Lange (3-3) was utterly dominant for the majority of his outing — but, as was the case in his masterful performance against Florida last week, one pitch ended up being the difference.

Texas A&M leadoff hitter Nick Choruby broke a scoreless tie in the top of the fifth when he deposited an 0-1 changeup from Lange just beyond the reach of a leaping Greg Deichmann and into the right-field bleachers for a two-run home run.

“One-oh (count), he was sitting on it. He was out front just a little bit, but he got enough and got it up in the wind,” Lange said. “I’ve just got to execute that pitch better.”

That was all the Aggies (18-9, 2-5) got against Lange, though, as LSU’s ace was in top form for eight innings.
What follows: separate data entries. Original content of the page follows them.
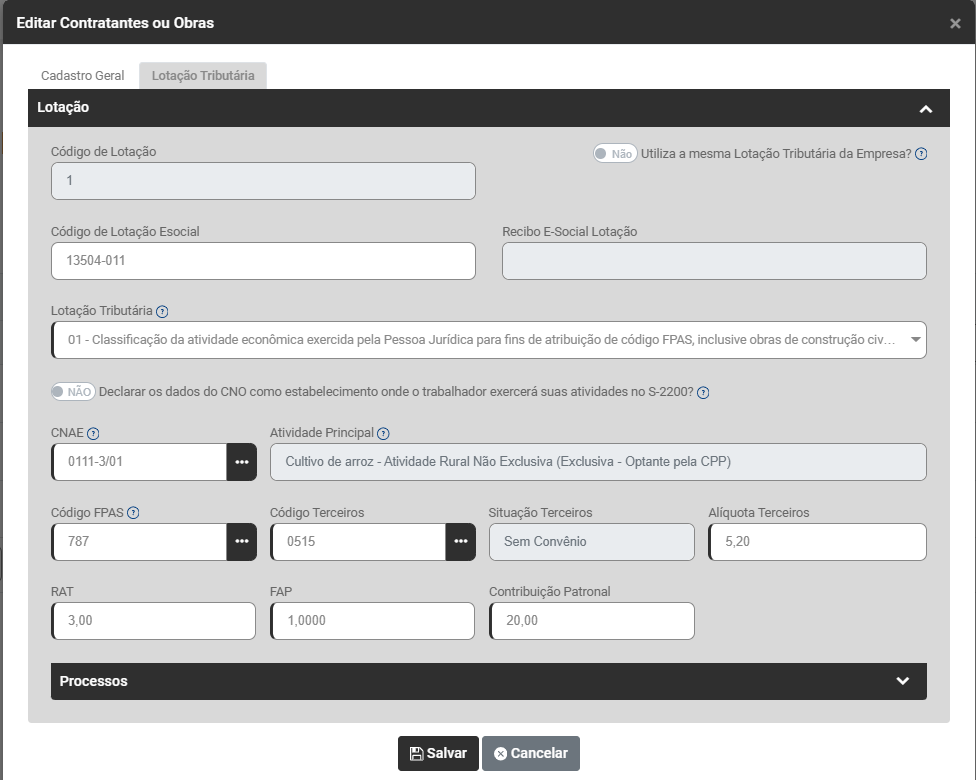Select the Lotação Tributária tab
This screenshot has width=976, height=780.
(x=203, y=75)
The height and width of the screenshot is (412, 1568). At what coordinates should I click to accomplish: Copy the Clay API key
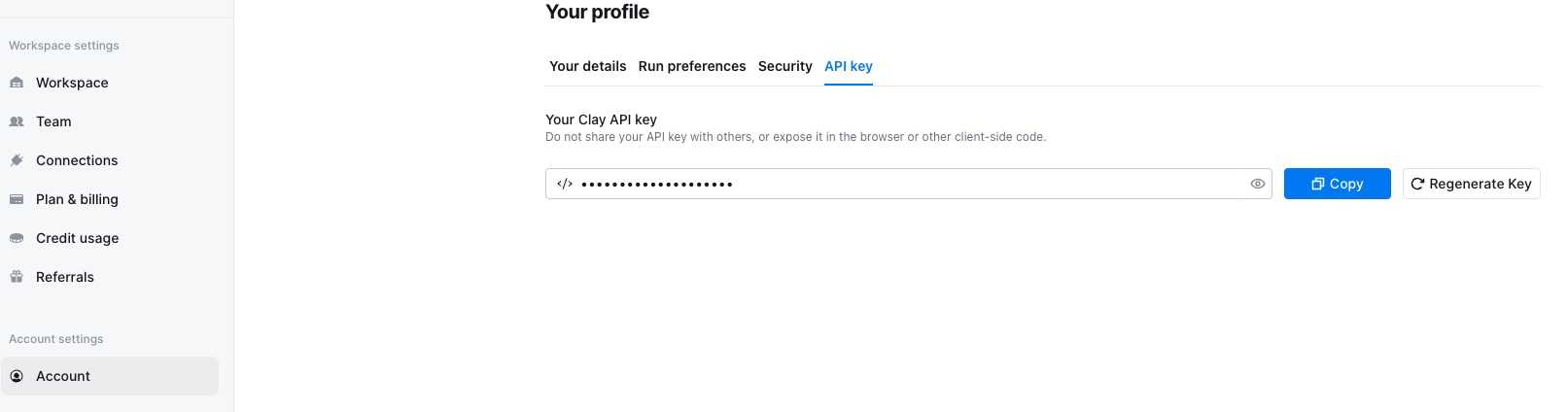1338,184
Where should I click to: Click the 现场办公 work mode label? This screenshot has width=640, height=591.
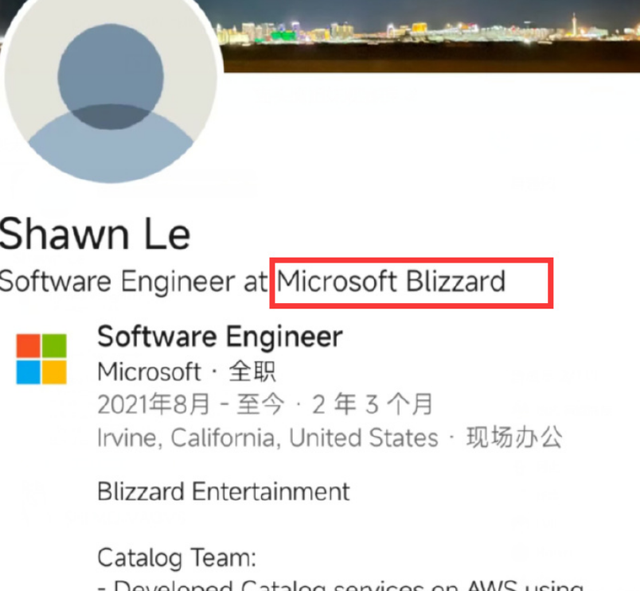click(x=514, y=437)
“He made an awful lot of big pitches, ended up with an awful lot of strikeouts and gave us a chance to win,” Mainieri said.

Lange matched his season high with 12 strikeouts, all of which came from the third inning on. He found himself in trouble in the fourth, sixth, and eighth innings, and he forced his way out of it by striking out the problem.

In each of those innings, Texas A&M had a runner in scoring position with one out or less. Lange struck out three straight batters to end the fourth, two straight batters to end the sixth, and sandwiched a strikeout around a pair of grounders to end the eighth.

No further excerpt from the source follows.